Question

A body is in translational equilibrium under the action of coplanar forces. If the torque of these forces is zero about a point, is it necessary that it will also be zero about any other point?

Answer 1

Yes , if the torque due to forces in translation equillibrium is zero about a point, it will be zero about other point in the plane.

Let us consider a planner lamina of some mass, acted upon by forces \[\overrightarrow{F_1}, \overrightarrow{F_2}, . . . \overrightarrow{F_i},\] etc.
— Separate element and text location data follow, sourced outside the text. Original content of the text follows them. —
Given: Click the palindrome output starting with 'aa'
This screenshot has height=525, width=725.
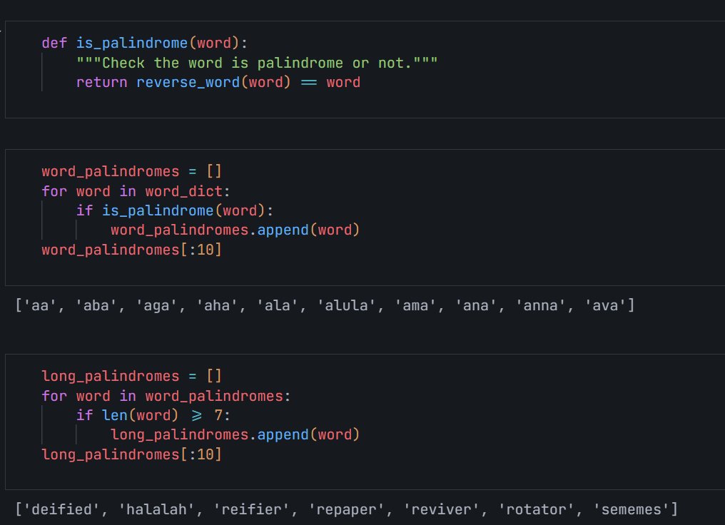Looking at the screenshot, I should tap(321, 305).
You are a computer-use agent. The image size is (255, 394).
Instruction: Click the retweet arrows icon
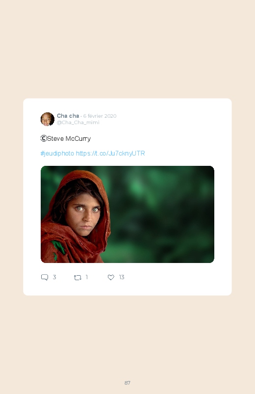click(77, 277)
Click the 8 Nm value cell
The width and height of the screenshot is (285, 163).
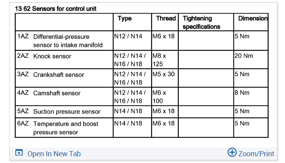click(242, 93)
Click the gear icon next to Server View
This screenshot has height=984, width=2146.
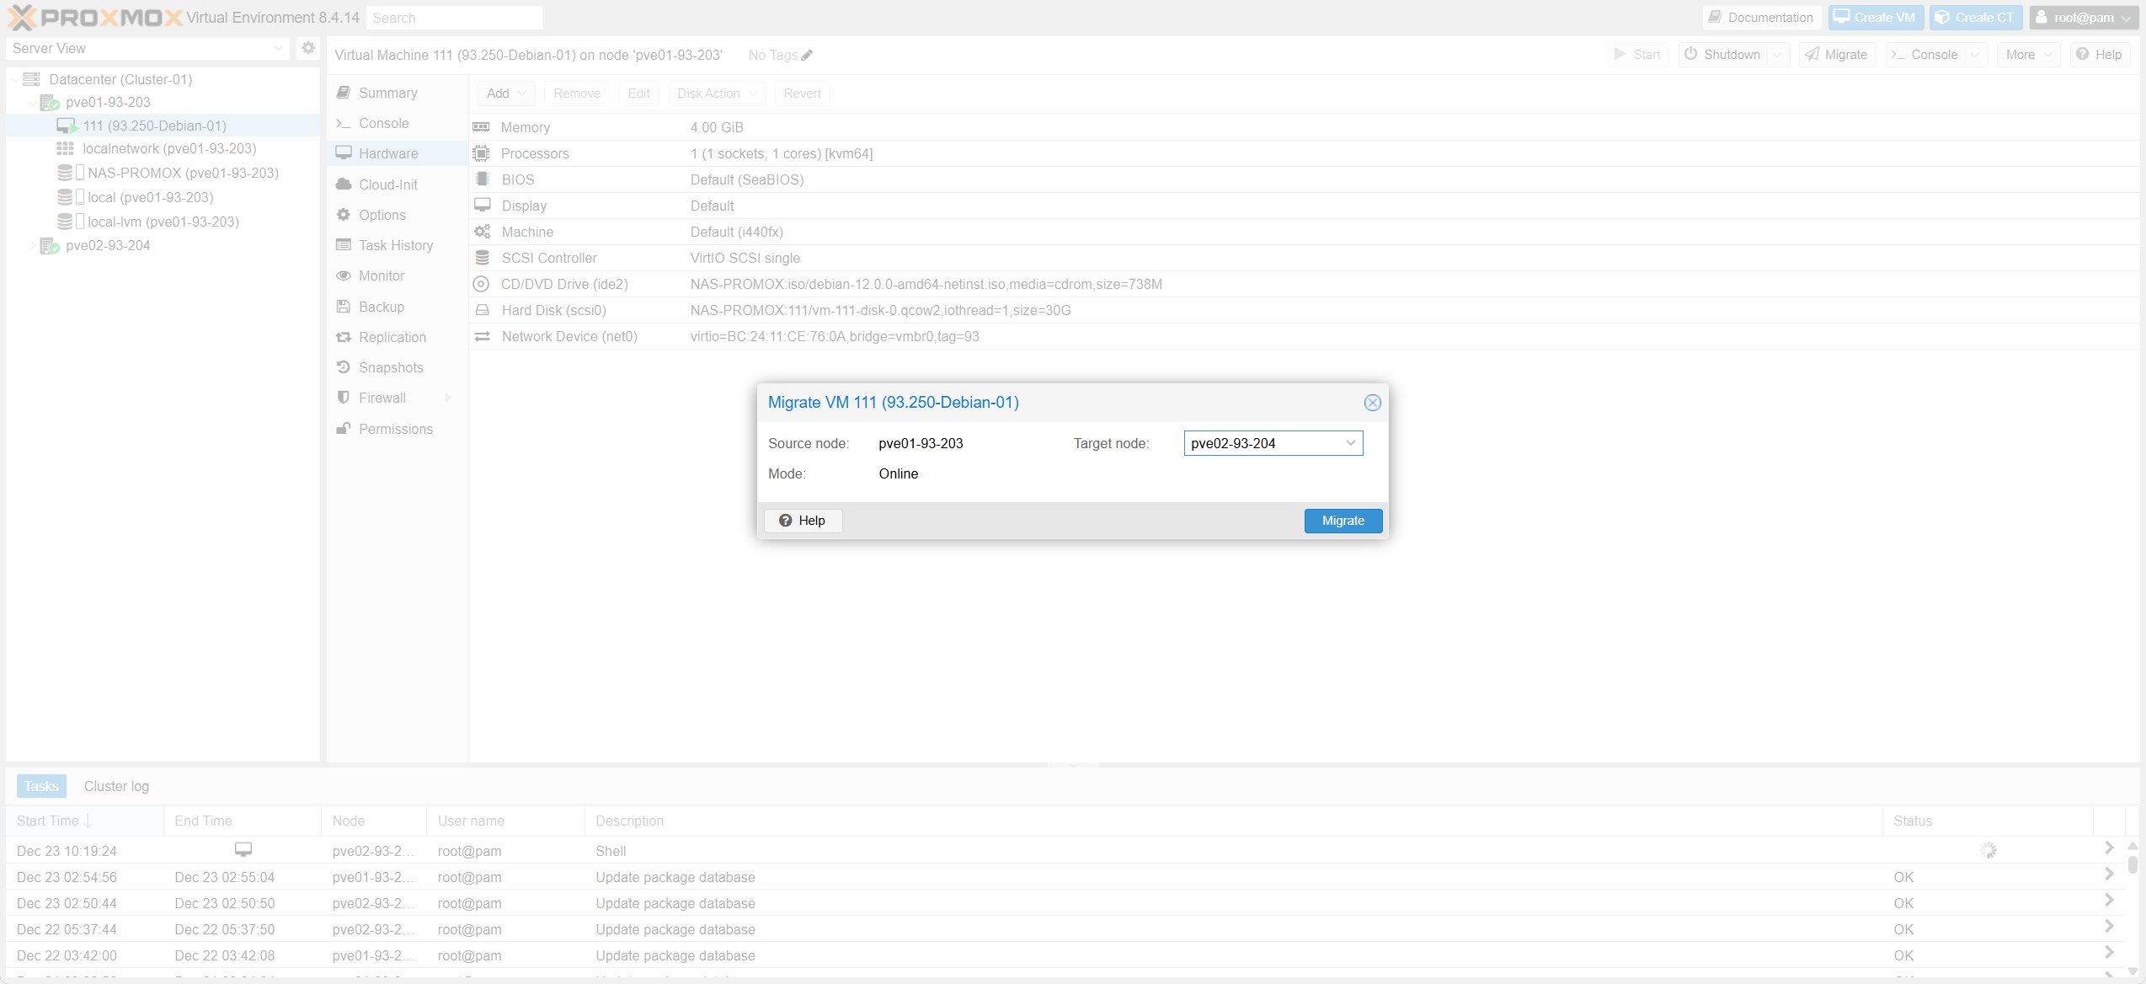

Let a force \[\overrightarrow{F_i}\] act on a \[i^{th}\] particle and torque due to \[\overrightarrow{F_i}\] be zero at a point Q.

Since the body is in translation equillibrium, we have

\[\Sigma \overrightarrow{F_i} = 0 .............(1)\]
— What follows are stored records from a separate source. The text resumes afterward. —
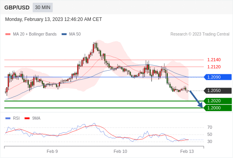Click the Feb 10 date axis label

click(120, 151)
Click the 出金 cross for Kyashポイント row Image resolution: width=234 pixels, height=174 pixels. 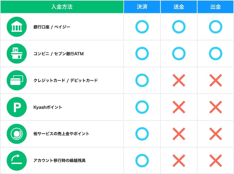216,107
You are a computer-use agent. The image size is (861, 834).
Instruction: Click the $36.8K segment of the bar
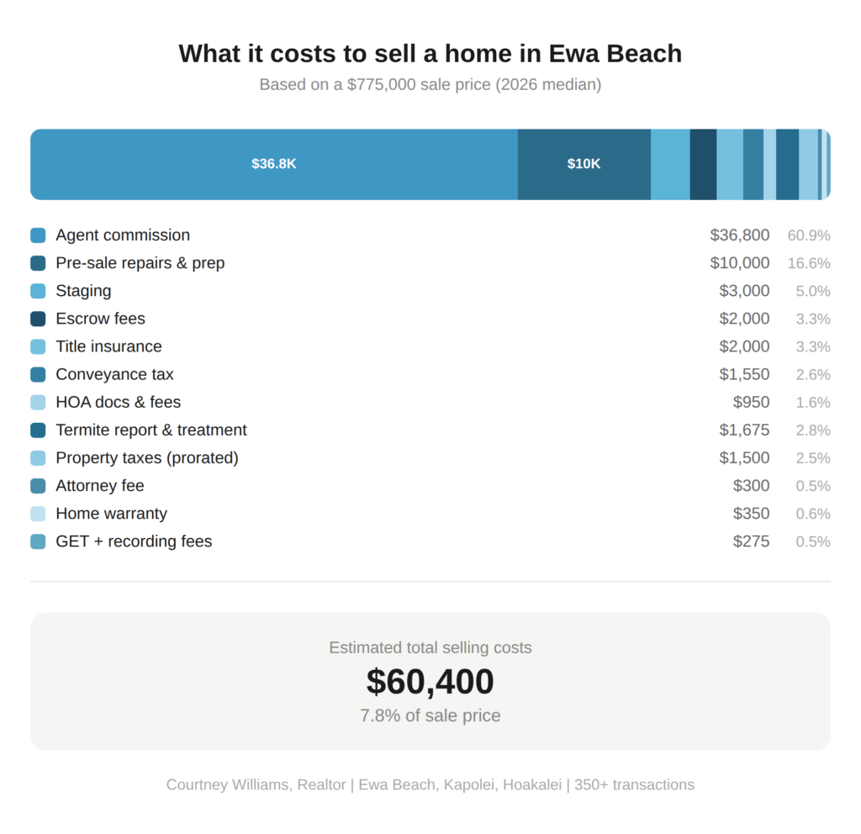click(x=274, y=164)
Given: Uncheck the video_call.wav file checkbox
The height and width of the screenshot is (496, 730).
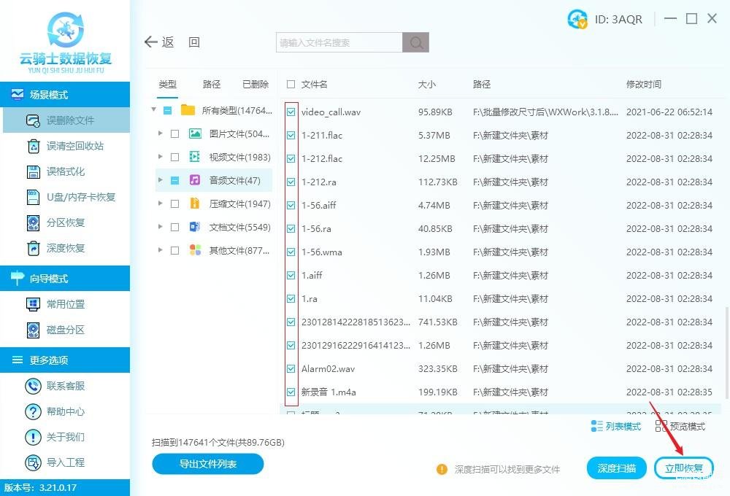Looking at the screenshot, I should pyautogui.click(x=291, y=112).
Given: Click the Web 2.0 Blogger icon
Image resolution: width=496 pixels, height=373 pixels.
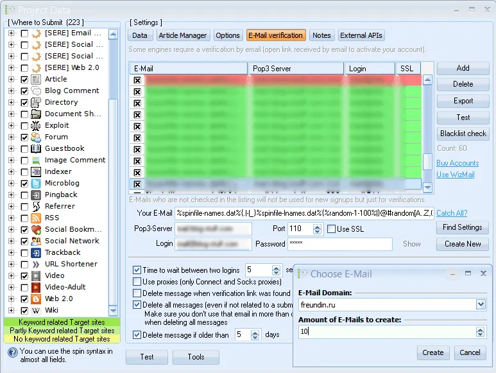Looking at the screenshot, I should pyautogui.click(x=37, y=299).
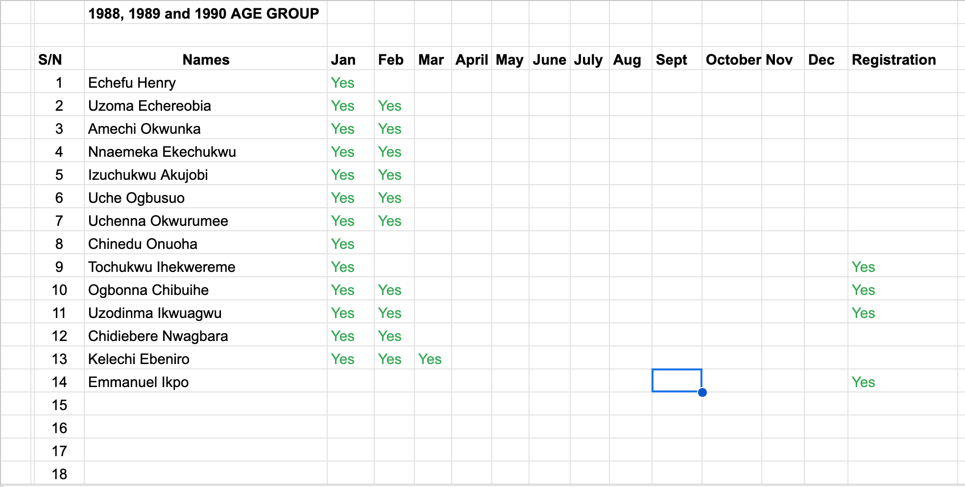965x487 pixels.
Task: Click Tochukwu Ihekwereme's Registration Yes cell
Action: [863, 267]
Again, torque about P is zero . Therefore, we have

\[\Sigma\left( \overrightarrow{r_{pi}} \times \overrightarrow{F_i} \right) = 0 ..............(2)\]
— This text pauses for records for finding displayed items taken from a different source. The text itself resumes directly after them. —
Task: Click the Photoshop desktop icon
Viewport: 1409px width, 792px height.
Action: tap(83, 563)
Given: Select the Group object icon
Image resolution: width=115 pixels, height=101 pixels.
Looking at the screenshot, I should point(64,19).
Now, torque about point Q will be

\[\Sigma \overrightarrow{r}_{Qi} \times \overrightarrow{F_i} \]
\[ = \Sigma\left( \overrightarrow{r}_{QP} + \overrightarrow{r}_{Pi} \right) \times \overrightarrow{F_i} ............\left[\text{From fig.} \right]\]
\[ = \Sigma\left( \overrightarrow{r}_{QP} \times \vec{F_i} + \overrightarrow{r_{Pi}} \times \overrightarrow{F_i} \right)\]
\[ = \Sigma \overrightarrow{r_{QP}} \times \overrightarrow{F_i} + \Sigma \overrightarrow{r_{Pi}} \times \overrightarrow{F_i} \]
\[ = \overrightarrow{r_{QP}} \times \Sigma \overrightarrow{F_i} + 0 ..........\left[\text{From (2)} \right]\]
\[ = \overrightarrow{r_{QP}} \times 0 .........\left[\text{From (1)} \right]\]
\[ = 0\]

Thus, \[\overrightarrow{F}\] is zero about any other point Q.